My eyes widened as they flew to meet Barbara’s gaze. “My God, it is him! Were you serious when you said the pianist Carnwyth is the same man whose family was murdered in their home?”
If I expected Barbara to reassure me, I was doomed to disappointment. She nodded with a grimness I had never seen in her before. “Oh, yes. How many Salvador Carnwyths do you imagine there are?”
“My God,” I said slowly. “No wonder he doesn’t want strangers here.”
Again, she dragged her wandering gaze back to me, as though I were an object of unexpected curiosity. “Is that all?” she asked. “No we must flee this place before we’re murdered?”
I thought about it. “I’m not sure he’d give us tea if he meant to murder us.”
“And yet…he’s not quite stable, is he?”
I shrugged. “I doubt I would be if someone killed my entire family and I then lived alone in this musty mausoleum. Even with every candle lit.”

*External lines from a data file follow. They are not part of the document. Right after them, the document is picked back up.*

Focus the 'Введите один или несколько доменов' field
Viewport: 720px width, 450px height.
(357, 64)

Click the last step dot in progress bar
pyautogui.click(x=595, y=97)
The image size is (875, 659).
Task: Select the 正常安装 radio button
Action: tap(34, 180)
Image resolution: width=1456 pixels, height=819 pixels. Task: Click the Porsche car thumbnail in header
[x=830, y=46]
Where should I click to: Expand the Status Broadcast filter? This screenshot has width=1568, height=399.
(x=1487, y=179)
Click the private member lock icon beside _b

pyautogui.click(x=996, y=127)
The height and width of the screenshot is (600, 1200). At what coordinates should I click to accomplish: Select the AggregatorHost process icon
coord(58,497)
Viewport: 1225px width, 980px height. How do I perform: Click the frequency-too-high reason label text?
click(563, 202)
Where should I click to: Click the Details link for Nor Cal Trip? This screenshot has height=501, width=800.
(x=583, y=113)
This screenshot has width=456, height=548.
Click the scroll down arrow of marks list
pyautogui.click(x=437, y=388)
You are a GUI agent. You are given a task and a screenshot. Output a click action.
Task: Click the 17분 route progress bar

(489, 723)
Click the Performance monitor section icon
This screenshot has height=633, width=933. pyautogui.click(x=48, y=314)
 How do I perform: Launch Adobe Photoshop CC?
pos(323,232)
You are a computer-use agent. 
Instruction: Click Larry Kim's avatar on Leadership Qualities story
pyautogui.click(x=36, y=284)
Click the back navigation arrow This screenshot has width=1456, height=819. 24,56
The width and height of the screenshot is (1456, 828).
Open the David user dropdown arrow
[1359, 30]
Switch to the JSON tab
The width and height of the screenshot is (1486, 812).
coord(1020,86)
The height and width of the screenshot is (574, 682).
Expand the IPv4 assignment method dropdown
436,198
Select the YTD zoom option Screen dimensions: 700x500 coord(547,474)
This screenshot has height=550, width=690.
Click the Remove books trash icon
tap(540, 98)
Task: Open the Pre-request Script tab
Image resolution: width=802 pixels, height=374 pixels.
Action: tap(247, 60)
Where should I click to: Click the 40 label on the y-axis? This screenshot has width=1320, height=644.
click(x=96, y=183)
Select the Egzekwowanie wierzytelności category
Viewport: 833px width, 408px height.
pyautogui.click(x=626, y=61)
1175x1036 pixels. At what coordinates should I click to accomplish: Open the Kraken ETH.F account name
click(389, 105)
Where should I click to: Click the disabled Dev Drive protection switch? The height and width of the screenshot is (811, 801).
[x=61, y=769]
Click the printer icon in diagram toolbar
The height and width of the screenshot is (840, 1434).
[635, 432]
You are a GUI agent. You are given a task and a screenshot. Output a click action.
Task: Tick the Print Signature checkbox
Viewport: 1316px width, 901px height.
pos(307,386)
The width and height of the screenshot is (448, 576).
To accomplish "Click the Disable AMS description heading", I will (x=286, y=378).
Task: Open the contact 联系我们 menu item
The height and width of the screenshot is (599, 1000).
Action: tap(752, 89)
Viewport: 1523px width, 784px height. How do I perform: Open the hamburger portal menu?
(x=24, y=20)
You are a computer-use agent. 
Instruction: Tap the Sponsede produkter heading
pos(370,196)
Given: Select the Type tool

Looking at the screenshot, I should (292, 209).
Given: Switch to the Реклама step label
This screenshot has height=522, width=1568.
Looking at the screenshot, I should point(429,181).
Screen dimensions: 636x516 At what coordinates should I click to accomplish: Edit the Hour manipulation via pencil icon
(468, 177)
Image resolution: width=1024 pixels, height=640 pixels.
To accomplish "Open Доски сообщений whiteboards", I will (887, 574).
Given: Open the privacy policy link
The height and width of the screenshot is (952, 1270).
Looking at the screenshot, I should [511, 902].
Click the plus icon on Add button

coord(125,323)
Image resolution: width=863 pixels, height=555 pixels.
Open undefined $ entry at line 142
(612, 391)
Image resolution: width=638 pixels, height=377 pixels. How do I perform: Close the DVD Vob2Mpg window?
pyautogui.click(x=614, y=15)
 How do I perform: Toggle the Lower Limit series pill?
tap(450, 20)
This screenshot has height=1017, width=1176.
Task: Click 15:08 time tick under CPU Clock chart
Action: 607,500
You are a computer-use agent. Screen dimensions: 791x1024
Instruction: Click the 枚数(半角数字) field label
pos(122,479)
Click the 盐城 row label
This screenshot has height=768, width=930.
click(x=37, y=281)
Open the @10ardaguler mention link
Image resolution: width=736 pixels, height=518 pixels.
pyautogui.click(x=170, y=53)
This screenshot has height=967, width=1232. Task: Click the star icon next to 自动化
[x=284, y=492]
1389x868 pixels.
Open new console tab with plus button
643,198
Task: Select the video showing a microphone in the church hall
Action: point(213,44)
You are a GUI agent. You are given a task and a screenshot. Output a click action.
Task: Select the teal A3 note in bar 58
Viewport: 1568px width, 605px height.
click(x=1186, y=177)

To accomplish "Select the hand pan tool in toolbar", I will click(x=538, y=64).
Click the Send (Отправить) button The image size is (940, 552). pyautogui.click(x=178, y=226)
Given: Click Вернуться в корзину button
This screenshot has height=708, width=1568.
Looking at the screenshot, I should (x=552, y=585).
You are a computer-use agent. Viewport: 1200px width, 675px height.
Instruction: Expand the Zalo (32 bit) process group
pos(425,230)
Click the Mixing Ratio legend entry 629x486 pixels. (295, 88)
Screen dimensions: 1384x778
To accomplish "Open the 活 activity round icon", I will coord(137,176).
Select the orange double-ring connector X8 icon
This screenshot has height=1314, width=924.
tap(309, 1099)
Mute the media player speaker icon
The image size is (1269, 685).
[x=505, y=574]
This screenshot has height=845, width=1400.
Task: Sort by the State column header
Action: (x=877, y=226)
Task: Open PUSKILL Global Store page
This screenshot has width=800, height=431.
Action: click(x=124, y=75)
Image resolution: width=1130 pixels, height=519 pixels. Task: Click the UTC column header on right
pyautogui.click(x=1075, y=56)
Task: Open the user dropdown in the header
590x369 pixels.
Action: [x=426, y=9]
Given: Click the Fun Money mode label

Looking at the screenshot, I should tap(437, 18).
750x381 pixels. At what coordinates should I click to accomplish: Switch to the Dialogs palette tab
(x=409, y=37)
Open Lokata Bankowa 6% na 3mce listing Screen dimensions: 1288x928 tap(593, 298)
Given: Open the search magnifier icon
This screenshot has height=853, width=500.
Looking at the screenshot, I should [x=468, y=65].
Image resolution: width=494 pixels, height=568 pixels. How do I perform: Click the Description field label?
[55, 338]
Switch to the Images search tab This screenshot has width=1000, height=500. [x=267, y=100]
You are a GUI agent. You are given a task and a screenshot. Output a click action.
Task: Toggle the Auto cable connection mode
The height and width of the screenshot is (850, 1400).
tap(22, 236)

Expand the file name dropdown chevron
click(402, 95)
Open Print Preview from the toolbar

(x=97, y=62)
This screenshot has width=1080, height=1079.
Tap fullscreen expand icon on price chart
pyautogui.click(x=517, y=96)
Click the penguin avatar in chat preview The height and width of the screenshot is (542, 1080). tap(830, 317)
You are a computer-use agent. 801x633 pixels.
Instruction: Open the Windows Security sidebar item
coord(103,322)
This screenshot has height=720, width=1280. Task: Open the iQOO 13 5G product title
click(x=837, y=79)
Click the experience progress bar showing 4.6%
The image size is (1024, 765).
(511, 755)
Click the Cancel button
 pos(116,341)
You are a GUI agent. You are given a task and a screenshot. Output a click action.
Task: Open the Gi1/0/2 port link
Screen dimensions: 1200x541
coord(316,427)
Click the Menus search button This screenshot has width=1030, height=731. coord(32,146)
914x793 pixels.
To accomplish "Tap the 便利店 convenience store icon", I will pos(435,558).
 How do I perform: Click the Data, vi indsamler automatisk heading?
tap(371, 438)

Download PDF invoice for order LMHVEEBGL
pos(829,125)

“And if you’d killed them yourself?” Barbara enquired.
“Do you think he did?” I asked breathlessly.
“I don’t know, but you sound as if you feel sorry for him.”
“I suppose I shouldn’t if he is the murderer,” I agreed. “Only, as you said, why would he still be here if he was the killer? He’d be hanged.”
“You believe him to be harmless?” Barbara asked.
I shifted in my chair. Did I? “Do you?” I countered.
Barbara sipped her tea. “No, I don’t think he’s harmless at all.”
I stared at her, my stomach twisting. “You believe he did it? And we’re sitting here drinking his tea?”
“I didn’t say that. I said he isn’t harmless. I’ve rarely come across a man so angry and so churned up, and yet so determined.”
“So determined in what?”
“How would I know?” Barbara asked, replacing her cup in the saucer in her lap.
“You seem to know everything else,” I retorted.
“I’m good at recognising emotion,” she said. “And none of his was directed at us—except minor irritation, perhaps. And curiosity.”
“And so we drink his tea,” I said, toasting her with my cup.
She smiled at me with approval. However, behind my willingness to banter with her, my mind was churning, dredging up the story the old woman had told us in Truro, and remembering every expression I’d seen on his face during our short encounter. My heart ached for the awfulness of what had happened to him, quite aside from the fear of his guilt. And it all swirled around my head to the sound of the turbulent music he’d been playing when we arrived. A man who could make music like that was capable of anything.